The Chief put his head in his hands. "Lord, I don't know. It's a difficult case, isn't it, Charlie?" A plain-clothes man appeared at the door, announcing Mr. Thomas MacMaster and wife. "Show them in," cried the Chief, leaping to his feet. "We can do one thing, anyhow, Charlie," he said. "We can smash that alibi, and when we've done that, maybe things will clear up a bit."

The old Scotch couple entered, and at the guileless and innocent look of them, the Chief received a severe shock. The old man approached Chan with outstretched hand.

"Ah, good evening, Mr. Chan. We meet again."

Charlie got up. "Would you kindly shake hands with the Chief of Detectives. Mrs. MacMaster, I would also present my superior officer to you. Chief desires to ask a few polite questions." He stressed the polite ever so slightly, but his superior got the hint.
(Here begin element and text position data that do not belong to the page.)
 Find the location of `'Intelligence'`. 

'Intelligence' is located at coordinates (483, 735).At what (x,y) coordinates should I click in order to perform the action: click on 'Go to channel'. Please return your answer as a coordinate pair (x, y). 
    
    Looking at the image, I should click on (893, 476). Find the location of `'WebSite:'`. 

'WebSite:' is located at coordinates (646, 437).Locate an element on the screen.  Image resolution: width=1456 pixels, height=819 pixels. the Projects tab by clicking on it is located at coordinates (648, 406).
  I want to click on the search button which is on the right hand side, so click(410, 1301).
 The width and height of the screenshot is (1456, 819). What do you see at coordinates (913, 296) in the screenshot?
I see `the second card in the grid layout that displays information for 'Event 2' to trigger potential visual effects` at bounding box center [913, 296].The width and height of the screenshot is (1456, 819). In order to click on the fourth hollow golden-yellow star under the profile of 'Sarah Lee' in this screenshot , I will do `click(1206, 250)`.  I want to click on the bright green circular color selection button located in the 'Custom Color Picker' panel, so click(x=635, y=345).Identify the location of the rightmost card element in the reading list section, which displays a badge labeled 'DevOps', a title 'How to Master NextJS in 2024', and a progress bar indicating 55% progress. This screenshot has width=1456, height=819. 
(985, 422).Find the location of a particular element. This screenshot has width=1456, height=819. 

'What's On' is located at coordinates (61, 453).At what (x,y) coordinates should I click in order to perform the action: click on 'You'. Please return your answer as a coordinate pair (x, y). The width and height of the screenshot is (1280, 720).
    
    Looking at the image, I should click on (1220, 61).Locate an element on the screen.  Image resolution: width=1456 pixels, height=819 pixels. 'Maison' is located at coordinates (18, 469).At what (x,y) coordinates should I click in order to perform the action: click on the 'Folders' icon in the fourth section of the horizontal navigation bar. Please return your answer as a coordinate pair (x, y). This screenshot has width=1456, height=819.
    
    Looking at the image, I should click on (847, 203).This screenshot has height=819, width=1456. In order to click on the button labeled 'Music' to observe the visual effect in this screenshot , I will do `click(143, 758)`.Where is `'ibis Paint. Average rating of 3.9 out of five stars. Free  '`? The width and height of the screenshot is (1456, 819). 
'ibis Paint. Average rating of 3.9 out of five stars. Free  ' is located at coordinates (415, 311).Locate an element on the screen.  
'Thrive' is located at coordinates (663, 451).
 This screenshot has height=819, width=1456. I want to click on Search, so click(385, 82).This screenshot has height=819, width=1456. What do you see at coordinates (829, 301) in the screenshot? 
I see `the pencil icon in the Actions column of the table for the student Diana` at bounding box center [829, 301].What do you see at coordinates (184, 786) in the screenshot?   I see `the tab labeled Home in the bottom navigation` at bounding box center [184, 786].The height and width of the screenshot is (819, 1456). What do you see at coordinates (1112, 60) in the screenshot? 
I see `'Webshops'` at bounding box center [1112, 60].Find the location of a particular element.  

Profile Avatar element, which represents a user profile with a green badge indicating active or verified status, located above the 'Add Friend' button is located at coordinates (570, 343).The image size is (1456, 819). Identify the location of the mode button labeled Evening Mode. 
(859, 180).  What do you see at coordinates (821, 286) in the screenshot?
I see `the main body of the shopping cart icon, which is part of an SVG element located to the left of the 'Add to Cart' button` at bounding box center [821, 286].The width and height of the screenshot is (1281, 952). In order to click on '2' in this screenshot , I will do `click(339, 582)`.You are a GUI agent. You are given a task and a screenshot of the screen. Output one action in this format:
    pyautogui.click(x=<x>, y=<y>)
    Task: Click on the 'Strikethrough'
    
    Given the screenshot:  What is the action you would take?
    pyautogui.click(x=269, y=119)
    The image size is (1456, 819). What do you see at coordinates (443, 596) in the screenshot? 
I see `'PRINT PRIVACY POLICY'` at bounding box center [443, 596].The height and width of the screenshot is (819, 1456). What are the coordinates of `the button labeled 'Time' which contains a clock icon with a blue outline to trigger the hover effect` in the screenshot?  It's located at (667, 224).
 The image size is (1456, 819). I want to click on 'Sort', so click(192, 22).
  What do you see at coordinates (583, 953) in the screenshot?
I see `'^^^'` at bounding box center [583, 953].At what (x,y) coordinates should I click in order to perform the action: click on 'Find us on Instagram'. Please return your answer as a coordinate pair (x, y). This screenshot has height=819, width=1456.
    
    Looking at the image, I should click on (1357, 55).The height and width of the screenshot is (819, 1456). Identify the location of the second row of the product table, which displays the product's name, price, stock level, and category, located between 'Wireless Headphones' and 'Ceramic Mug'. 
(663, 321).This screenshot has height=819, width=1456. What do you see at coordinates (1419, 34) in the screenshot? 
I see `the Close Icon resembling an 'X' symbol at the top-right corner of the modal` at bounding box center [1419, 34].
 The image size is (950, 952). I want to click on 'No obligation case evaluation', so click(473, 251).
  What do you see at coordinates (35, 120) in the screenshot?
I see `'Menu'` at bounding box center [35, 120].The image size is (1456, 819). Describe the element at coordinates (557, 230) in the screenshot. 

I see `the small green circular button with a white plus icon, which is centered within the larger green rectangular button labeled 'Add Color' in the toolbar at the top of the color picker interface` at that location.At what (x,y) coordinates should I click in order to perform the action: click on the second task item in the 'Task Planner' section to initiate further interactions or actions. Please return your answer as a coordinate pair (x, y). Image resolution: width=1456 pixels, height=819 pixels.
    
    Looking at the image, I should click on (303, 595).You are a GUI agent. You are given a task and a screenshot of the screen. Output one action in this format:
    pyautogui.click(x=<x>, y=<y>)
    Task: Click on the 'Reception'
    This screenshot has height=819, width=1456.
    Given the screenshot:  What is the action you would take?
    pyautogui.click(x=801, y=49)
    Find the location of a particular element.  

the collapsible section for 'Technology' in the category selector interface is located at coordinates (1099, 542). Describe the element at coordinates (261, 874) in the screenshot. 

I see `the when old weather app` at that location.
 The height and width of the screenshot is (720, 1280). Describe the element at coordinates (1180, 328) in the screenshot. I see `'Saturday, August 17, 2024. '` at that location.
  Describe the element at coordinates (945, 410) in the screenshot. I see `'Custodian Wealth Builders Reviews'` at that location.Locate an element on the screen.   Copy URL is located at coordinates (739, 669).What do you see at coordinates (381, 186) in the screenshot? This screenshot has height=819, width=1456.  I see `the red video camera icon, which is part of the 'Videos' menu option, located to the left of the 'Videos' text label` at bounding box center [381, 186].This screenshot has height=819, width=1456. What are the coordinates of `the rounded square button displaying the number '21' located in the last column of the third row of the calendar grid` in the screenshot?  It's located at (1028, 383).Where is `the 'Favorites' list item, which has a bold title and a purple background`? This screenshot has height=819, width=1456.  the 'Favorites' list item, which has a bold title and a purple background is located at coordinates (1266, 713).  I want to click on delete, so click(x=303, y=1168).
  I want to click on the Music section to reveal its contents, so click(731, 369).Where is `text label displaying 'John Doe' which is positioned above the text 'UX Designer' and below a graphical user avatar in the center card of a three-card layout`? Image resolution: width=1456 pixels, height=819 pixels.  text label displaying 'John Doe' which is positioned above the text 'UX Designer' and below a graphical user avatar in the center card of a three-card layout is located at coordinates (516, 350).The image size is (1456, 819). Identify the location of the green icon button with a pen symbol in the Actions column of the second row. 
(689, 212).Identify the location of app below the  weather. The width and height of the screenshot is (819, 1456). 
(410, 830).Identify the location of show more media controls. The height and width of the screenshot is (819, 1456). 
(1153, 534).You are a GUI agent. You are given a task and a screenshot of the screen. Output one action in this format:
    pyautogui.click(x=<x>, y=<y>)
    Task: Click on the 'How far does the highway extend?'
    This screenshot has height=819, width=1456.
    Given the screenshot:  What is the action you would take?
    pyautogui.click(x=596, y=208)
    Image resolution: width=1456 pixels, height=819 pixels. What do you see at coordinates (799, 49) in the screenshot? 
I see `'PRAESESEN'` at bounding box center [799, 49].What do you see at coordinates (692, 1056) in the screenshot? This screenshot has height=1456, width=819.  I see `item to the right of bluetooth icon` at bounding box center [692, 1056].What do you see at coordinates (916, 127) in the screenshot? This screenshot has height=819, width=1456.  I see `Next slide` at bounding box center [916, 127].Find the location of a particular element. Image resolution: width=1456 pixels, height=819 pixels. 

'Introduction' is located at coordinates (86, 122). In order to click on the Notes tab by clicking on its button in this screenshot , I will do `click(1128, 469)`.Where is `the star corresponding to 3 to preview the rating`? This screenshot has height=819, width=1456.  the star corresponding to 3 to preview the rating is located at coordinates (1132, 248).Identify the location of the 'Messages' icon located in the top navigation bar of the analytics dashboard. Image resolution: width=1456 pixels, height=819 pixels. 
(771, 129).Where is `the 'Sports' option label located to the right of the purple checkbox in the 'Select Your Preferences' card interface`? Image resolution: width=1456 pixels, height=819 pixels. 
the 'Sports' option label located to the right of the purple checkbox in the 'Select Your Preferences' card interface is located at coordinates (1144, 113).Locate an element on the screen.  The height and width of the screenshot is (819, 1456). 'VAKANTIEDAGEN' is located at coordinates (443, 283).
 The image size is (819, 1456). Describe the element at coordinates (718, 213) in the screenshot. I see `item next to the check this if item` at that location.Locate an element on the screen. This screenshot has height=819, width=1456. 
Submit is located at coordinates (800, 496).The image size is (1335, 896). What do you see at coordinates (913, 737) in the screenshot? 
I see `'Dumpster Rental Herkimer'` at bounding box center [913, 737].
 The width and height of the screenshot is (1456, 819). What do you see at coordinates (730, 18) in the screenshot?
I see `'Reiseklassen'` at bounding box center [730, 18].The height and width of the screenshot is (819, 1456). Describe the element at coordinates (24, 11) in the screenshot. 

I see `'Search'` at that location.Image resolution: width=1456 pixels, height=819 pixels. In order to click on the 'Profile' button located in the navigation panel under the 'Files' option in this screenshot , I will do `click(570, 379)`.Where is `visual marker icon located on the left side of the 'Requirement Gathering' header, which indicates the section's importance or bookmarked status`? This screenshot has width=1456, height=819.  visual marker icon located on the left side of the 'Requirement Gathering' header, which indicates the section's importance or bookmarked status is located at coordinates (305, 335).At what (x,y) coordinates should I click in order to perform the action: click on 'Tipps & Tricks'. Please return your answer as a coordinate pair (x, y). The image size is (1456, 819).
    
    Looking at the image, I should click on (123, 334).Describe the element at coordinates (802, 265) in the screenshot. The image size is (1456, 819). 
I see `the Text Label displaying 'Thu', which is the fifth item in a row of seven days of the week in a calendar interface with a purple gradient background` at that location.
"How do you do, madam," he said cordially. "Mr. MacMaster—I am sorry to trouble you."

"No trouble at all, sir," replied the old man, with the rolled r of Aberdeen. "Mother and I have never had much to do wi' the police, but we're law-abiding citizens and glad to help."

"Fine," returned the Chief. "Now, sir, according to what you told Inspector Chan here, you are both old friends of the man who calls himself Tarneverro the Great?"

"Aye—that we are. It was in his younger days we knew him, and a splendid lad he was. We're deeply fond of him, sir."

The Chief nodded. "Last night you say you sat with him on one of the lanais of the Grand Hotel from a few minutes after eight until half past the hour."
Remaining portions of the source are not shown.